Au temps de l'empire colonial français, la Côte-d'Ivoire était une colonie modèle. Grand producteur de cacao et de café, le pays rapportait gros. Pas à la population, à part une petite couche d'autochtones, mais à ceux, Français en particulier, qui savaient faire fortune dans les colonies! Et surtout aux groupes capitalistes français qui contrôlent le transport maritime, le port, le grand commerce et les banques.

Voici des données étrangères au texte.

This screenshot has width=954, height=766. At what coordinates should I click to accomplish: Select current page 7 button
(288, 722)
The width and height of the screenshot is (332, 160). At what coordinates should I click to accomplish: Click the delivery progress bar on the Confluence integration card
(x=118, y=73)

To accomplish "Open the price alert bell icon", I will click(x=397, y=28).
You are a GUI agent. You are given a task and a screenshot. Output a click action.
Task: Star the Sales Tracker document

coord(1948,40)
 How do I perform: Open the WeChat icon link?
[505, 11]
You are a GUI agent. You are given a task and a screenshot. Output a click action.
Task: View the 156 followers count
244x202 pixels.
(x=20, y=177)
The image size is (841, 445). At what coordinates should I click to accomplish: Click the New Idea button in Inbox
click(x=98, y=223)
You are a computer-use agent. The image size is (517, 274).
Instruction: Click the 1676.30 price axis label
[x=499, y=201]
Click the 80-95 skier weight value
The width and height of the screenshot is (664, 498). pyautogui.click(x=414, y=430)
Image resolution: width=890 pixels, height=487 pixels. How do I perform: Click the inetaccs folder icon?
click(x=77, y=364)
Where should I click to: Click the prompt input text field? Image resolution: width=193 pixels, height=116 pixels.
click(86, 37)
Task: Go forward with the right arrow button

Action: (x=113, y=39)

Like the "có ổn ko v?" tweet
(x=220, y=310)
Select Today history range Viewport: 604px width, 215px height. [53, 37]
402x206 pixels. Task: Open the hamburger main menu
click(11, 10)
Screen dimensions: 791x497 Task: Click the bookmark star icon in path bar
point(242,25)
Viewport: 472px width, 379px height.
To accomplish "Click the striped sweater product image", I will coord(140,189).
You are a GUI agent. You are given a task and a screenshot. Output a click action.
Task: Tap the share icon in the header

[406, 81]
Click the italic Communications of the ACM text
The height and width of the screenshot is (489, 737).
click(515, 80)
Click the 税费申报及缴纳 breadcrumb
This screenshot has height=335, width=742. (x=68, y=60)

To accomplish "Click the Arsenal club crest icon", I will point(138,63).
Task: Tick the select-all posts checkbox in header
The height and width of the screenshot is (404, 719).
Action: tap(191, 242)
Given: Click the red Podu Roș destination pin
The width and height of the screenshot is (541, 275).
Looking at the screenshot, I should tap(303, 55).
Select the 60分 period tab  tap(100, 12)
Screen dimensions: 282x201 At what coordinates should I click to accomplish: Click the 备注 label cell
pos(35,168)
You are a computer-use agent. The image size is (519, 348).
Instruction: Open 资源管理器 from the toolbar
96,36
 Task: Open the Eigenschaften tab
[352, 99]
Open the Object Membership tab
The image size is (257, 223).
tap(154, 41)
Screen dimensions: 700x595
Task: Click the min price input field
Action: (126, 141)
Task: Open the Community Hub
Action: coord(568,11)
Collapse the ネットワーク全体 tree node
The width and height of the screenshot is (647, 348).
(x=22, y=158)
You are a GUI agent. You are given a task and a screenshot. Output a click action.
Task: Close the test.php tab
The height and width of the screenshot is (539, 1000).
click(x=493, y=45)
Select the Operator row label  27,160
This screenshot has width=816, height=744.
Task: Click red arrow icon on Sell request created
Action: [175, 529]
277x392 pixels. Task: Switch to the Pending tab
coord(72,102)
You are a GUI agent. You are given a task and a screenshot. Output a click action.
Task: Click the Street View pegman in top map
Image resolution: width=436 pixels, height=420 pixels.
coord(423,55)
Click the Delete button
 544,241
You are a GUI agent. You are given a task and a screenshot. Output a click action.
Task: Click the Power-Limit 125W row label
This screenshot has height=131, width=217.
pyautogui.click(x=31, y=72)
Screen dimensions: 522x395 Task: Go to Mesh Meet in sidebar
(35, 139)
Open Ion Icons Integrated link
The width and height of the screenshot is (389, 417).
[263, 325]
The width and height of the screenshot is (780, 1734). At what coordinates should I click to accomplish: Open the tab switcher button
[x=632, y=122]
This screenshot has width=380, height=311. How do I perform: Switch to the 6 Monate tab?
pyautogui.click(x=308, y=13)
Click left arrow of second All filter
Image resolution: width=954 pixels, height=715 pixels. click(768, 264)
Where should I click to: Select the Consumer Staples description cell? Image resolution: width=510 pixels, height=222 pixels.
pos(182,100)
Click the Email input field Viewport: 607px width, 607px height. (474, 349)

Abidjan, de modeste capitale de la Côte-d'Ivoire, devint le centre économique de toute cette partie de l'Afrique, jusqu'au Burkina et au Mali, d'où on fit venir des ouvriers pour les plantations comme pour les docks et les chantiers.
Ce qu'on a appelé le miracle économique ivoirien s'est prolongé après la décolonisation. Le premier chef de l'État ivoirien indépendant, Houphouët-Boigny, ex-ministre de plusieurs gouvernements français, a gouverné le pays pendant trente ans d'une main de fer, enrichissant sa famille et son clan, mais surtout protégeant les grands intérêts français. Il pouvait compter en contrepartie sur l'appui de Paris et sur la présence de l'armée française.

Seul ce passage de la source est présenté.